__Exercise brief__: Although the data below holds other lines too, output only those from the line with "You are a computer-use agent. Screen" up to and including the line with "Given: Open the 20 条/页 page size selector", exactly as they appear.
*** Excerpted data ***
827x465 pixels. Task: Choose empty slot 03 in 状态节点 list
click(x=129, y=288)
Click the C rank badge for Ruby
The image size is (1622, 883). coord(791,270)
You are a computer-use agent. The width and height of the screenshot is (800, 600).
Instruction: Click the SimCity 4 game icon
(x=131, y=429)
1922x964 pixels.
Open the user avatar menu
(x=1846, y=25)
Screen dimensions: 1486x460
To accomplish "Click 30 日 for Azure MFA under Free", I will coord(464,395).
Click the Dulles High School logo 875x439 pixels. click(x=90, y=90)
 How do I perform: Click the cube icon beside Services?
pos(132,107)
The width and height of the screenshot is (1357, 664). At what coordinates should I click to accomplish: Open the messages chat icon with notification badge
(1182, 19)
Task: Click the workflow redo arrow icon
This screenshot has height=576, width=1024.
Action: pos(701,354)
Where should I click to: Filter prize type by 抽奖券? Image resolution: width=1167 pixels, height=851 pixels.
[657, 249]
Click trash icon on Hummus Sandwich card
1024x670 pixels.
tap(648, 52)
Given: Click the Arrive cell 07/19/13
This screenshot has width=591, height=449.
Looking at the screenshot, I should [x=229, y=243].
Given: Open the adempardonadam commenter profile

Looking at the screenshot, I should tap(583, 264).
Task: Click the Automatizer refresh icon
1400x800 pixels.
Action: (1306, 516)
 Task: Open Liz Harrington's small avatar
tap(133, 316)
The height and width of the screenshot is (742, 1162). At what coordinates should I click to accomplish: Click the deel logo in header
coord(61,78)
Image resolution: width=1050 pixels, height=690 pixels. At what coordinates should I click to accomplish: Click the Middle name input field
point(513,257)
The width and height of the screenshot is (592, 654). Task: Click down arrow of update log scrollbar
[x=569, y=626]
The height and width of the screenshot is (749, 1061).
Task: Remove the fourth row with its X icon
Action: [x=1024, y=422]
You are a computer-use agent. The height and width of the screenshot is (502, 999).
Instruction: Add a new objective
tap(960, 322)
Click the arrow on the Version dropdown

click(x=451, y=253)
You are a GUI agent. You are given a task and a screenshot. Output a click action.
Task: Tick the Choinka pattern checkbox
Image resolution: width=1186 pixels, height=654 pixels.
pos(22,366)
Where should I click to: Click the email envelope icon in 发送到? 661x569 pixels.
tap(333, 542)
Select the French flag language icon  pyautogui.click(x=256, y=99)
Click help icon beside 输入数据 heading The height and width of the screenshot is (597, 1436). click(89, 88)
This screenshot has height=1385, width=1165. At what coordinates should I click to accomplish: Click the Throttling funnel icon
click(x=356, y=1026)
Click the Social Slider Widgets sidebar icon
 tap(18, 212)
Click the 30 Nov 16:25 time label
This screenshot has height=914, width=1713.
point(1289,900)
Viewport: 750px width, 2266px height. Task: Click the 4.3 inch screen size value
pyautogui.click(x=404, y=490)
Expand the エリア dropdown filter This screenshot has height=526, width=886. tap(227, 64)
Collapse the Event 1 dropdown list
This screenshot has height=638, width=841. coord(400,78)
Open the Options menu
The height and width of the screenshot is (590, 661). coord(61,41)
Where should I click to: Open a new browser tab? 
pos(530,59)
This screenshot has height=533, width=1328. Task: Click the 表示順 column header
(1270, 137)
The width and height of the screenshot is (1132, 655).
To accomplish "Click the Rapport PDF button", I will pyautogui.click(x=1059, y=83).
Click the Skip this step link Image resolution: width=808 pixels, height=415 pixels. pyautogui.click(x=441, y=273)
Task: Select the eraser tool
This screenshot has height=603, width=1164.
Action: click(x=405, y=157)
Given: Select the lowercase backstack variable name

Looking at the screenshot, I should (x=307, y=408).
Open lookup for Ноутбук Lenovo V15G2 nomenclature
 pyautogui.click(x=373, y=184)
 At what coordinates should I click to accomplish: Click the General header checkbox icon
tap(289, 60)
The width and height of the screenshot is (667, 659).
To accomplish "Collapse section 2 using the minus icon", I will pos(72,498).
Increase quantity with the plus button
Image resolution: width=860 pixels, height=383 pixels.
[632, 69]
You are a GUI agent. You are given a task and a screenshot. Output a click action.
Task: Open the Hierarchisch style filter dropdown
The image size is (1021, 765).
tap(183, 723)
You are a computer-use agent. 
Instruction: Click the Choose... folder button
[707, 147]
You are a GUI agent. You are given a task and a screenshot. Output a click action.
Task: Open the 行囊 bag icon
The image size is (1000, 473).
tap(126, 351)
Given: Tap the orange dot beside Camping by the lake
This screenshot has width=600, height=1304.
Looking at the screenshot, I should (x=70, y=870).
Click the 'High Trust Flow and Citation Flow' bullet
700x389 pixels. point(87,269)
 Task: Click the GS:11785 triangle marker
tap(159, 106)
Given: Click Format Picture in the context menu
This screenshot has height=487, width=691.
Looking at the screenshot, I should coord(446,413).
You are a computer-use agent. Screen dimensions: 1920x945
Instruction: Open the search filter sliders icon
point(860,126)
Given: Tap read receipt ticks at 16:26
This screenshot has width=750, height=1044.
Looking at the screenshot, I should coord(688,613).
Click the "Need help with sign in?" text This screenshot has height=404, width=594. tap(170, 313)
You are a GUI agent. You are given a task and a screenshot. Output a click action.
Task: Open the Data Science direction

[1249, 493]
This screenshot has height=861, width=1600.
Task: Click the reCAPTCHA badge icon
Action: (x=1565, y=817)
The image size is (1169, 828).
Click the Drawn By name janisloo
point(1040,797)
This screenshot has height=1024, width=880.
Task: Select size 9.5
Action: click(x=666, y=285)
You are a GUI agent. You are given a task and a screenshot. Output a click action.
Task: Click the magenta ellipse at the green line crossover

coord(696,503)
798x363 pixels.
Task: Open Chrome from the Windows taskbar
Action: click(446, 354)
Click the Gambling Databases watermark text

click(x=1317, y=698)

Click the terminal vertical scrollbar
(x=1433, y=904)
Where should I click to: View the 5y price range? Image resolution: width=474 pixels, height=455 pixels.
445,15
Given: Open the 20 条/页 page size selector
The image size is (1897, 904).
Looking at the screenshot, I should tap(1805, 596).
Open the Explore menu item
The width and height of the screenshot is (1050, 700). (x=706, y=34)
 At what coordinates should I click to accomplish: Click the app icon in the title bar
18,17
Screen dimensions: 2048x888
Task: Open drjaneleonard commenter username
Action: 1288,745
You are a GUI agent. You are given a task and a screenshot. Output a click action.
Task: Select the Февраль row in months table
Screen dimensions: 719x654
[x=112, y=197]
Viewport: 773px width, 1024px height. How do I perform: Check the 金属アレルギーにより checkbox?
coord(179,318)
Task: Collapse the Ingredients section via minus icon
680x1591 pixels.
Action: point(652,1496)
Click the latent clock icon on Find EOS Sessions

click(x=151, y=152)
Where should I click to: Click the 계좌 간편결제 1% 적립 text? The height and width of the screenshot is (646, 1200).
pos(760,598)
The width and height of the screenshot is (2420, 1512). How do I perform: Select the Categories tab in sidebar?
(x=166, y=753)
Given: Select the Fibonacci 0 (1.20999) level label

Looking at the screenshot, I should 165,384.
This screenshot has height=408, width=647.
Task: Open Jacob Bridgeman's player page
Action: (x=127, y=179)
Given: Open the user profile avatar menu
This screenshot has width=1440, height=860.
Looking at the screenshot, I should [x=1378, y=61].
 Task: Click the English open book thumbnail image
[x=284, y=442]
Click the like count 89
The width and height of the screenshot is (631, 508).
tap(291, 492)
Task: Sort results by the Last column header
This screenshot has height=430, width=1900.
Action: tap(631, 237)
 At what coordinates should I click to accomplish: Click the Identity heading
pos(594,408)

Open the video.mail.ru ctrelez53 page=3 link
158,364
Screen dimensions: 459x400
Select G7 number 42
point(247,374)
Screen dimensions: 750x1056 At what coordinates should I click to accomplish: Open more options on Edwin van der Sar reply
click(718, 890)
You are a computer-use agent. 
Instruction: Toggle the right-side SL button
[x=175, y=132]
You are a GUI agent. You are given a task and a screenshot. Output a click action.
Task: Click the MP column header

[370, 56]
*** End of Excerpted data ***
__Finished exercise__:
You are a computer-use agent. Screen dimensions: 1920x945
Instruction: Open the search filter sliders icon
point(860,126)
Given: Tap read receipt ticks at 16:26
This screenshot has width=750, height=1044.
Looking at the screenshot, I should coord(688,613).
Click the "Need help with sign in?" text This screenshot has height=404, width=594. tap(170, 313)
You are a GUI agent. You are given a task and a screenshot. Output a click action.
Task: Open the Data Science direction

[1249, 493]
This screenshot has height=861, width=1600.
Task: Click the reCAPTCHA badge icon
Action: (x=1565, y=817)
The image size is (1169, 828).
Click the Drawn By name janisloo
point(1040,797)
This screenshot has height=1024, width=880.
Task: Select size 9.5
Action: click(x=666, y=285)
You are a GUI agent. You are given a task and a screenshot. Output a click action.
Task: Click the magenta ellipse at the green line crossover

coord(696,503)
798x363 pixels.
Task: Open Chrome from the Windows taskbar
Action: click(446, 354)
Click the Gambling Databases watermark text

click(x=1317, y=698)

Click the terminal vertical scrollbar
(x=1433, y=904)
Where should I click to: View the 5y price range? Image resolution: width=474 pixels, height=455 pixels.
445,15
Given: Open the 20 条/页 page size selector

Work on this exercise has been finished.